December 4, 2014 | George Weigel
About the author: George Weigel is Distinguished Senior Fellow at the Ethics and Public Policy Center in Washington, where he holds the William E. Simon chair in Catholic studies. His To Sanctify the World: The Vital Legacy of Vatican II was published in October, 2022.

In addition to his influential philosophical and theological writings, the eminent German Catholic thinker Dietrich von Hildebrand was a vocal opponent of Nazism—unlike many of his coreligionists. George Weigel comments on the romance between German Catholics and Hitler:

Why did intelligent Catholics in Germany and elsewhere fall prey to the siren songs of German National Socialism? A close reading of Hildebrand’s diaries suggests that it was in part because they despised liberal democracy, which they regarded as “bourgeois” and decadent. And there certainly were elements of decadence, and aggressive secularism, in Germany’s interwar Weimar Republic.

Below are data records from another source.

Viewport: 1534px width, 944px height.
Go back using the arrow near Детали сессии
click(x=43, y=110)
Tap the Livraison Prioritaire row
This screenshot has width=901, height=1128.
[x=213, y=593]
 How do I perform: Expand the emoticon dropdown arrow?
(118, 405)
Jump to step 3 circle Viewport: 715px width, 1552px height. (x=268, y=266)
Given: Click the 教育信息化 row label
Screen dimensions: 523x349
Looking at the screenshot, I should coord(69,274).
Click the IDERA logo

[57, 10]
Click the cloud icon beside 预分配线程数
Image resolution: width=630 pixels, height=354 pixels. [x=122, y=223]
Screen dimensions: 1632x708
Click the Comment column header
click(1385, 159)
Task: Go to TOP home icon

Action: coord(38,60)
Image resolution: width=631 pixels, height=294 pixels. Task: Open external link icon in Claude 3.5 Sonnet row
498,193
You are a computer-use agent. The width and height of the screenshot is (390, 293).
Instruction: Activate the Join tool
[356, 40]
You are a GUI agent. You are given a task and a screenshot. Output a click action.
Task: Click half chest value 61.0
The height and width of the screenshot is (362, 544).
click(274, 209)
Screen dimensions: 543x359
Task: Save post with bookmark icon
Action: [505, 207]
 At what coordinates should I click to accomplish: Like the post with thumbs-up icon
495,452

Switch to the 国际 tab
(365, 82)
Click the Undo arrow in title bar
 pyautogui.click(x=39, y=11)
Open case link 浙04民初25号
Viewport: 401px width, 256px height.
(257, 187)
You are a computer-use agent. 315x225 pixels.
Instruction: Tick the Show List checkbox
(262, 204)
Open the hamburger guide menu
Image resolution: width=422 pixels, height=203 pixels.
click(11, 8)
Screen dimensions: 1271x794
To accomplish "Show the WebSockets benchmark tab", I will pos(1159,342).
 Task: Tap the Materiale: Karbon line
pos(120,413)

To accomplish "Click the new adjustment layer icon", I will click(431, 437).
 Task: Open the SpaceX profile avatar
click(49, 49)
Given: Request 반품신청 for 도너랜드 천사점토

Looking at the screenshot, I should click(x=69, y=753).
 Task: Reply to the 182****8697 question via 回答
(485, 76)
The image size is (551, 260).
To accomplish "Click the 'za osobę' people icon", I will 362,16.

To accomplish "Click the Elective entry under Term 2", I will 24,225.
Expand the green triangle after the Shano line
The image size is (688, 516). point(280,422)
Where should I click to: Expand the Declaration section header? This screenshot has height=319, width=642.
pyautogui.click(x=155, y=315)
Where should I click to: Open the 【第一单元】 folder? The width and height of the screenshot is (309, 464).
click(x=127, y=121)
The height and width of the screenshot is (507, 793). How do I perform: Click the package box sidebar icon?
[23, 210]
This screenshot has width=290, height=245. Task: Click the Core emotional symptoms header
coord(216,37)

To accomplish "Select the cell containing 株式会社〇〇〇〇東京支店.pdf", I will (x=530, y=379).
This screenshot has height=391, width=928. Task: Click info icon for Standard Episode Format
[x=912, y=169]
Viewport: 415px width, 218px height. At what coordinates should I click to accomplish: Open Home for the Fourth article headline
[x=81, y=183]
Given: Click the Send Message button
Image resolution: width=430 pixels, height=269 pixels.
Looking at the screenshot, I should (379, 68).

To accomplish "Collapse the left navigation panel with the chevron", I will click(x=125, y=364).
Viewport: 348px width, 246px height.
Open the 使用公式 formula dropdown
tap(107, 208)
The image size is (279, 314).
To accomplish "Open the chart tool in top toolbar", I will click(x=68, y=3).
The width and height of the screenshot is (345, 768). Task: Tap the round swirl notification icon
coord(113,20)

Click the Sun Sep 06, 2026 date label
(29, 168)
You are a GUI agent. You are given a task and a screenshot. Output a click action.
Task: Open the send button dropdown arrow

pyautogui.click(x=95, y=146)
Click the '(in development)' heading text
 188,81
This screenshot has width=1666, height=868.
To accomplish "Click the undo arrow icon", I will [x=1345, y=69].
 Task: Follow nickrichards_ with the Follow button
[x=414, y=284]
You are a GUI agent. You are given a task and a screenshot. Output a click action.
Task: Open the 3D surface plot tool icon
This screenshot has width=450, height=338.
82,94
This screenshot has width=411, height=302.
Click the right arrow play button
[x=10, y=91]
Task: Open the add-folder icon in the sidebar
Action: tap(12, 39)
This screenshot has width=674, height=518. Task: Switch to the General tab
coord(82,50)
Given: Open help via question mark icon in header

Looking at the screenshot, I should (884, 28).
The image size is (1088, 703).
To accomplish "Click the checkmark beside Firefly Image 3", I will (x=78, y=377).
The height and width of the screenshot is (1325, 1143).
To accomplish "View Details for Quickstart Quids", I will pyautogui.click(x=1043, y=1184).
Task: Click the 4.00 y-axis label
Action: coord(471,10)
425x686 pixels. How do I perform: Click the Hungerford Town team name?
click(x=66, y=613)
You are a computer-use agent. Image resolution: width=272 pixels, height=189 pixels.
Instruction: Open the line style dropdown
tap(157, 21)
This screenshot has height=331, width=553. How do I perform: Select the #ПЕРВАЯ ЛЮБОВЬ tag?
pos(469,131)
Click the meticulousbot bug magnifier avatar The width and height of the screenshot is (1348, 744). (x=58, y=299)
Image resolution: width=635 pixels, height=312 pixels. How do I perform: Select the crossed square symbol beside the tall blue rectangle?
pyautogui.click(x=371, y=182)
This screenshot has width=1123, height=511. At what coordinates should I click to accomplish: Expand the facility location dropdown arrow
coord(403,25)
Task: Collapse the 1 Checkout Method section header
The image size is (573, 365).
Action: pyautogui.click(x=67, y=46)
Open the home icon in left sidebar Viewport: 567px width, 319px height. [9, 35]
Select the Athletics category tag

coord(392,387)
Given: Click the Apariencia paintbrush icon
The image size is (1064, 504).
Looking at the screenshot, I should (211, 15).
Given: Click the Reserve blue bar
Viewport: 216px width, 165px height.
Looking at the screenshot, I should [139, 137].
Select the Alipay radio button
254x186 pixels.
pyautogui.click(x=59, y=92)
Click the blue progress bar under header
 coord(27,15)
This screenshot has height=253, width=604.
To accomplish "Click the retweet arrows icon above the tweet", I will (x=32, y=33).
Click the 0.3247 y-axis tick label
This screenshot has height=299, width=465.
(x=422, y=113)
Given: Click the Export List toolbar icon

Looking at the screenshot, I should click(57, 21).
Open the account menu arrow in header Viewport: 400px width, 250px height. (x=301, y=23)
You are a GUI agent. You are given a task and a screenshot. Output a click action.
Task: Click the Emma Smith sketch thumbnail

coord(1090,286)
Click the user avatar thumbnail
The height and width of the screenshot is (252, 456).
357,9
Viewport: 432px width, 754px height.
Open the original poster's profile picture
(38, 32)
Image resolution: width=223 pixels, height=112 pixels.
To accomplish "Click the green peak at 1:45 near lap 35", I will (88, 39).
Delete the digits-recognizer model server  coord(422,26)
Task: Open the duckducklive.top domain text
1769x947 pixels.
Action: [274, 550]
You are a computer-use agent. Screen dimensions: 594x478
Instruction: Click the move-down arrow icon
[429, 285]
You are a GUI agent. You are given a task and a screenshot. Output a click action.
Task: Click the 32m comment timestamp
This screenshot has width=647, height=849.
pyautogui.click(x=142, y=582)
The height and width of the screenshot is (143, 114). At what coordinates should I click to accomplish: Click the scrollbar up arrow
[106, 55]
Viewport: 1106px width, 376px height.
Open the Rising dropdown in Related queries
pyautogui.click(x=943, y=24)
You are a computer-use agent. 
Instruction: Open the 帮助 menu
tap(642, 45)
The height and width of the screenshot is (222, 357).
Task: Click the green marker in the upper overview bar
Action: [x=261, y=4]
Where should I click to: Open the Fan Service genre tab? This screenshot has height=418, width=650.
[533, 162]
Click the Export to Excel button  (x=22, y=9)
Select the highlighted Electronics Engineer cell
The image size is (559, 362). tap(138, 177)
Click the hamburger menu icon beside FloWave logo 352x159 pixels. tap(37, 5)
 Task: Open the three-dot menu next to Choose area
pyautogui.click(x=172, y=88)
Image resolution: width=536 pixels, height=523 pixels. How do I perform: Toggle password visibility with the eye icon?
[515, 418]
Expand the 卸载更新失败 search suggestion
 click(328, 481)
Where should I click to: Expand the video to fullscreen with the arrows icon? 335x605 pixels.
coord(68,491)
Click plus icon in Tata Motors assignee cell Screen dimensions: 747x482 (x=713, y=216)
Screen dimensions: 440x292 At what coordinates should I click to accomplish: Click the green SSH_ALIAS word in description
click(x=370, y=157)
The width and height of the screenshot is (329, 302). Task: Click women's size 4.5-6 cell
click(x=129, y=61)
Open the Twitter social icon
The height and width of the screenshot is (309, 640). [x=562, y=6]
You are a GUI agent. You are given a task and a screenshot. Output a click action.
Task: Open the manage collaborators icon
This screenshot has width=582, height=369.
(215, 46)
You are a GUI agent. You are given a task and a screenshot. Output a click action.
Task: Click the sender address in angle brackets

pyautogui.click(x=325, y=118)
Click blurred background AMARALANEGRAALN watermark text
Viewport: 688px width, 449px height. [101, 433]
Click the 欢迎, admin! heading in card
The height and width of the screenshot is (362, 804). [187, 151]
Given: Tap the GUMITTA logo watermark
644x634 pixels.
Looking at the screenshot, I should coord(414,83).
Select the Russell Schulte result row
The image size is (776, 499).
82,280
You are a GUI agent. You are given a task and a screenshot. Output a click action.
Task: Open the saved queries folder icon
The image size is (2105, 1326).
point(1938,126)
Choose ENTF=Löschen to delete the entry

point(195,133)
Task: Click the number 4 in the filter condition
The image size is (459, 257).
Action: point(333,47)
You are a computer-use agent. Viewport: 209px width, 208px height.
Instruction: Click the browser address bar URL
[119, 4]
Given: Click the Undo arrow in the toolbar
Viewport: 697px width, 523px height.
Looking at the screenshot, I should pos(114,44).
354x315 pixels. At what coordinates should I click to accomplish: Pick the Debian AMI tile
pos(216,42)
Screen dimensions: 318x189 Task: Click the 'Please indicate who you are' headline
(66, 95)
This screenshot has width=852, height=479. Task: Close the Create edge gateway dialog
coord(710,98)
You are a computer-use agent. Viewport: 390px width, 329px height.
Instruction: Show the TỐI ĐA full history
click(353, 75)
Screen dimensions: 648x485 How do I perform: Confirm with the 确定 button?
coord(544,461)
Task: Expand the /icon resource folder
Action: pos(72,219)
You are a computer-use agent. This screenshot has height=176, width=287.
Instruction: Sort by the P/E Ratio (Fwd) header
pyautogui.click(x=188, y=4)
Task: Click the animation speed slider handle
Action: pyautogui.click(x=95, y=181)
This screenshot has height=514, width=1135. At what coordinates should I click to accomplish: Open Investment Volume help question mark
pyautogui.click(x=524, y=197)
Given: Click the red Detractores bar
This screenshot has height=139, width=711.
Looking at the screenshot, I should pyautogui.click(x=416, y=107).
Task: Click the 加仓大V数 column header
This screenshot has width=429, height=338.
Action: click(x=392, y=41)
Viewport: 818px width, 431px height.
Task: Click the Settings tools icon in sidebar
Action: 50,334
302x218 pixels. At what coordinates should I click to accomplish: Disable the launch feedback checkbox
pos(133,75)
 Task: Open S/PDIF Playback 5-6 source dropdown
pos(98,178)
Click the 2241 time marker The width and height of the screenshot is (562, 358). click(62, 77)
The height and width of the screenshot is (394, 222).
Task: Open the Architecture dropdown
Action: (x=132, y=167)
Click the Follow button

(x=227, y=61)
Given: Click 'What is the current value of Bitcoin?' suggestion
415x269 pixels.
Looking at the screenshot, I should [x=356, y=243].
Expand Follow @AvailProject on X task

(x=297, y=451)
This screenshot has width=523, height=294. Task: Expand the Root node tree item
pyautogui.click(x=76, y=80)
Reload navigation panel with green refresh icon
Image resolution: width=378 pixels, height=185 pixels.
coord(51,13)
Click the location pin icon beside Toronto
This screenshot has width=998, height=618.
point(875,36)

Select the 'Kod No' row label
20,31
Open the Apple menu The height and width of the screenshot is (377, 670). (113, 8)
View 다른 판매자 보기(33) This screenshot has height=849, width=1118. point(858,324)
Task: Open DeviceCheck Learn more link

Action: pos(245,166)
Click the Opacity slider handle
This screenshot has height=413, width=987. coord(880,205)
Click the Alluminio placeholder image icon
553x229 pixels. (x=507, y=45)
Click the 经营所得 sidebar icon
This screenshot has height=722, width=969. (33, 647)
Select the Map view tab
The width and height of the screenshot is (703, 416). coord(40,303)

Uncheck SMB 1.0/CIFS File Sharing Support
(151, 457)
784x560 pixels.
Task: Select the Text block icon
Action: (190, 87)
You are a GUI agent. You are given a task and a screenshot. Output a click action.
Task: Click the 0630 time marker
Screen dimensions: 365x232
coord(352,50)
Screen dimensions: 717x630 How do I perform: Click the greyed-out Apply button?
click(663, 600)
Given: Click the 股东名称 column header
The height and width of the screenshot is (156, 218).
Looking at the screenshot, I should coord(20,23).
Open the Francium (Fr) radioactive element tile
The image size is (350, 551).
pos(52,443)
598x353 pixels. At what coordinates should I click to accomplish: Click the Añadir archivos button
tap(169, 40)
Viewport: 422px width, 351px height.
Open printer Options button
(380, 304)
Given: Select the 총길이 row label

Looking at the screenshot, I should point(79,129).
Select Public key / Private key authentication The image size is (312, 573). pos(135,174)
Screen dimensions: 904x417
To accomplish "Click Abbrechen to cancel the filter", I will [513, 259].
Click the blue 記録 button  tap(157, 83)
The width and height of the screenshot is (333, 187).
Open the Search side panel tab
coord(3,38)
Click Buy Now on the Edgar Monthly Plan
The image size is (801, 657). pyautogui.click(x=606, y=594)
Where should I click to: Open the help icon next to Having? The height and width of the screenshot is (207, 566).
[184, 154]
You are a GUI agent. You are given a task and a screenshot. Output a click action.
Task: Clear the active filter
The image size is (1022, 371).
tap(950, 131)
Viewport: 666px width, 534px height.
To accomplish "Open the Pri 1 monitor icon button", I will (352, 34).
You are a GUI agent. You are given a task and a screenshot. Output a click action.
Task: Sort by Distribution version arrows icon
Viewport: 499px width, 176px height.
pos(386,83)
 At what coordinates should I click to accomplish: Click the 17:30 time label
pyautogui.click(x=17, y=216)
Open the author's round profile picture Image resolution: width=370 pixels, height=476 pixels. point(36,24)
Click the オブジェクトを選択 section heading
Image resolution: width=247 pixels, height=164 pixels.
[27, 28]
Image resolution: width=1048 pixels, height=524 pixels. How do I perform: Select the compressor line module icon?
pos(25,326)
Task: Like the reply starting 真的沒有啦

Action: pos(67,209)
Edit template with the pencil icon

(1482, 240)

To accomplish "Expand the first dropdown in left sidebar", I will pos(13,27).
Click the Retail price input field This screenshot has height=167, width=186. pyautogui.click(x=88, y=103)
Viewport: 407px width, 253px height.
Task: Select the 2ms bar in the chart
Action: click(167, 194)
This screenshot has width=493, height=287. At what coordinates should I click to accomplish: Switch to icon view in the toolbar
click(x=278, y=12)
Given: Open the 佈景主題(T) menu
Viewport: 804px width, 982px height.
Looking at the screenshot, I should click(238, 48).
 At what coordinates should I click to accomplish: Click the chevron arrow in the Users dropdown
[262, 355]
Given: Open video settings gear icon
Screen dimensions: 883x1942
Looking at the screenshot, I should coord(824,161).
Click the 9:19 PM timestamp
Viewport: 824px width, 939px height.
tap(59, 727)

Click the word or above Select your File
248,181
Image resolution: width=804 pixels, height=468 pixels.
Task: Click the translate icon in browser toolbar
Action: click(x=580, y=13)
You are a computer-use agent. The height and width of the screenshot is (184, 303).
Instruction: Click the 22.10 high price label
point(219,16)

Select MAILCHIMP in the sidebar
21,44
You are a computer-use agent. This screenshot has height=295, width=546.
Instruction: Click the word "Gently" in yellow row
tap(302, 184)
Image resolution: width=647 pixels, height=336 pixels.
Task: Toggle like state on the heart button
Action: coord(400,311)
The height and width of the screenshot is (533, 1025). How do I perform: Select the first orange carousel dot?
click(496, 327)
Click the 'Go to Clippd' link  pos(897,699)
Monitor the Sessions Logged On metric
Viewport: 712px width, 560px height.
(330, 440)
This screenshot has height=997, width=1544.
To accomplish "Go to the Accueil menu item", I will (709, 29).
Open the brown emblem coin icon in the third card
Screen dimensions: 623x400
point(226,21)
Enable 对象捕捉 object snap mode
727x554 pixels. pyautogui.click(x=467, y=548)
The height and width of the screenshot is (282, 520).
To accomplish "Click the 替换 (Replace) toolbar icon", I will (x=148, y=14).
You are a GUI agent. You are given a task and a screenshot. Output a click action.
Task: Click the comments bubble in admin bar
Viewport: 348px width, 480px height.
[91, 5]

But a Catholic answer to the quandaries of political modernity was not going to be found in Hitler’s Third Reich (which some foolishly imagined as the forerunner of a new Holy Roman Empire) or in Mussolini’s fascism (which some Catholics thought an expression of the “corporatism” espoused by Pius XI’s 1931 social encyclical, Quadragesimo Anno). The answer was a democracy (even under a constitutional monarch) tethered to moral truth through a religiously-informed public philosophy drawn from Europe’s heritage of reason and revelation—from the legacies left to Europe by Athens and Jerusalem.